Up to and including the line with "Task: Choose the round cap icon", output the records exactly as they appear.

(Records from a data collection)
******************************

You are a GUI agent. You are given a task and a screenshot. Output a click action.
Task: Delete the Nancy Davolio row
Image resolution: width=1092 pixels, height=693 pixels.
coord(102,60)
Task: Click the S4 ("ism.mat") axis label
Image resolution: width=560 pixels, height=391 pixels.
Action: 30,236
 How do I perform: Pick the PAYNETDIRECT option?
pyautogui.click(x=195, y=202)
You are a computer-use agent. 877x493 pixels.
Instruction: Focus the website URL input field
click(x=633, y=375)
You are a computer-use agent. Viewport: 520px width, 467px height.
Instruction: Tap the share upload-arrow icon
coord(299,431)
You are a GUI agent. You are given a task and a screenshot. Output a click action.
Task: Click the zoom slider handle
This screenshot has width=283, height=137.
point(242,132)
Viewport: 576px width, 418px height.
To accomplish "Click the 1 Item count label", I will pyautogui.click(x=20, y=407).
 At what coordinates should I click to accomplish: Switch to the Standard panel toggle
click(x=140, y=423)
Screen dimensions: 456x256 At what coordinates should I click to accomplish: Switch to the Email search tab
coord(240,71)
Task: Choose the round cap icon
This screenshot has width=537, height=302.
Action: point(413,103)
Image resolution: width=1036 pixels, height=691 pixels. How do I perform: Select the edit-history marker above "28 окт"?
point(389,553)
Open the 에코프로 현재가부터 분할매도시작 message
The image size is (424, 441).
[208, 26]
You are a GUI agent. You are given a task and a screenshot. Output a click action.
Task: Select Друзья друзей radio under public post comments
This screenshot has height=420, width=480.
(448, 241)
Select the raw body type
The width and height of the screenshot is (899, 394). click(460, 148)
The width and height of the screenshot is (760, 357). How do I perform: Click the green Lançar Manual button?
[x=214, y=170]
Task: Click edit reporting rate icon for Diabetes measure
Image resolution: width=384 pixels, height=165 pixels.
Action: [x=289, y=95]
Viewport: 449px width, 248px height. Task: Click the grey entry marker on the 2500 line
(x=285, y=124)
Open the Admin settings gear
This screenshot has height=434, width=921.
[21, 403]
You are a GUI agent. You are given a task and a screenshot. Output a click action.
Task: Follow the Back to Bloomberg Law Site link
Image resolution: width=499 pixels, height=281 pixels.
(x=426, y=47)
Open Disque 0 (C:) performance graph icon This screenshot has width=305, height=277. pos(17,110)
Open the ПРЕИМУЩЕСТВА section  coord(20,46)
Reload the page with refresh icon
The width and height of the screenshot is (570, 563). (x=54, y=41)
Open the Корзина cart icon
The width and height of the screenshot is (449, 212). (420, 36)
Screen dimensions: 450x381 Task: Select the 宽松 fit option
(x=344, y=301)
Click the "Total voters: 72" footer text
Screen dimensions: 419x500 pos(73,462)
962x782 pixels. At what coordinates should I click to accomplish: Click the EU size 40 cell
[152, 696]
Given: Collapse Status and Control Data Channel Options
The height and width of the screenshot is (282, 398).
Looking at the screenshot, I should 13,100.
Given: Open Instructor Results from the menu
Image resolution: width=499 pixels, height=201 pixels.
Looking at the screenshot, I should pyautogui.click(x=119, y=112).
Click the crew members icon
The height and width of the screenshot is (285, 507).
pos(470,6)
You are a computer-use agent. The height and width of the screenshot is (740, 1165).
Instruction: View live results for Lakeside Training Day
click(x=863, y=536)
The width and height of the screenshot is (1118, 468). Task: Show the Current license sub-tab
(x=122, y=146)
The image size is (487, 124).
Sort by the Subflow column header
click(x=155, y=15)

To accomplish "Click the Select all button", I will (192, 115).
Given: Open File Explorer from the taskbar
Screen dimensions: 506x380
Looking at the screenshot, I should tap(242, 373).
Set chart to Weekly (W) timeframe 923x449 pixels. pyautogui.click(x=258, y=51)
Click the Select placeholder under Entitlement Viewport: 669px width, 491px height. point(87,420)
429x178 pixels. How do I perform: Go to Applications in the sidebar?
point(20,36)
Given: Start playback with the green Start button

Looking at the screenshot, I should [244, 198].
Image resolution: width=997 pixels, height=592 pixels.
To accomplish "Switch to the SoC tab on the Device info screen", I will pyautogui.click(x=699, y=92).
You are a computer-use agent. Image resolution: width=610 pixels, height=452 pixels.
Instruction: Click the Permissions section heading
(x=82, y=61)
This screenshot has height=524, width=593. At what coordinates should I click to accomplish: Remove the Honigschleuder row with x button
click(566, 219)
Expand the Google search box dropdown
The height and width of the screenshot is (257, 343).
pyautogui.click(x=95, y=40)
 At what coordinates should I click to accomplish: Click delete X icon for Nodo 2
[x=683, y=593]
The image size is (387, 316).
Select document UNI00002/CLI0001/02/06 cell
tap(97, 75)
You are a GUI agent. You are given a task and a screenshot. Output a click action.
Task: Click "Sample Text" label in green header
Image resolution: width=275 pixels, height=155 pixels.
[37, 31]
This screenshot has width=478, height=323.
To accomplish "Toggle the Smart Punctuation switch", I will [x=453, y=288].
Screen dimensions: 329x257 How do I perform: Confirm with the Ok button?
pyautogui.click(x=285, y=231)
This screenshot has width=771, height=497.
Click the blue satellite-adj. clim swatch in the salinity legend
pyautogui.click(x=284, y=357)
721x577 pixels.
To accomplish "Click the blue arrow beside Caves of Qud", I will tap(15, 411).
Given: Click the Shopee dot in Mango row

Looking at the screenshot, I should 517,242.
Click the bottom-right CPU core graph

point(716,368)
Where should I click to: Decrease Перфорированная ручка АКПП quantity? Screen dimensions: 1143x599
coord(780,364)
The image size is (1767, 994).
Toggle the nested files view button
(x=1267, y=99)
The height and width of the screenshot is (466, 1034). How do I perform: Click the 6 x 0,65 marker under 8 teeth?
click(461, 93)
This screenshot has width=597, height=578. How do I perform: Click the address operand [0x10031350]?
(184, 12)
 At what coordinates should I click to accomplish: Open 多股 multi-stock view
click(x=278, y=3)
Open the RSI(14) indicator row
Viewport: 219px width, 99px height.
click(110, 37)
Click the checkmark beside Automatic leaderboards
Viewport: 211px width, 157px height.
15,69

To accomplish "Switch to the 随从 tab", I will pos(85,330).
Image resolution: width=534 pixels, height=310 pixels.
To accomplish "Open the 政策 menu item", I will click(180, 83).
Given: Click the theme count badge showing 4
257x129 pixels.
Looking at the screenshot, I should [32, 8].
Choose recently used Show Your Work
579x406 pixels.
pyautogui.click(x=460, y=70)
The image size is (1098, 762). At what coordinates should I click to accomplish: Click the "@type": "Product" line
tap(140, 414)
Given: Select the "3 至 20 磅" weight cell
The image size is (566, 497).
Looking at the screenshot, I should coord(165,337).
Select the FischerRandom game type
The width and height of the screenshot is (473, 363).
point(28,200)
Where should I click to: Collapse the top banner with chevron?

******************************

Solved exercise:
You are a GUI agent. You are given a task and a screenshot. Output a click action.
Task: Delete the Nancy Davolio row
Image resolution: width=1092 pixels, height=693 pixels.
coord(102,60)
Task: Click the S4 ("ism.mat") axis label
Image resolution: width=560 pixels, height=391 pixels.
Action: 30,236
 How do I perform: Pick the PAYNETDIRECT option?
pyautogui.click(x=195, y=202)
You are a computer-use agent. 877x493 pixels.
Instruction: Focus the website URL input field
click(x=633, y=375)
You are a computer-use agent. Viewport: 520px width, 467px height.
Instruction: Tap the share upload-arrow icon
coord(299,431)
You are a GUI agent. You are given a task and a screenshot. Output a click action.
Task: Click the zoom slider handle
This screenshot has width=283, height=137.
point(242,132)
Viewport: 576px width, 418px height.
To accomplish "Click the 1 Item count label", I will pyautogui.click(x=20, y=407).
 At what coordinates should I click to accomplish: Switch to the Standard panel toggle
click(x=140, y=423)
Screen dimensions: 456x256 At what coordinates should I click to accomplish: Switch to the Email search tab
coord(240,71)
Task: Choose the round cap icon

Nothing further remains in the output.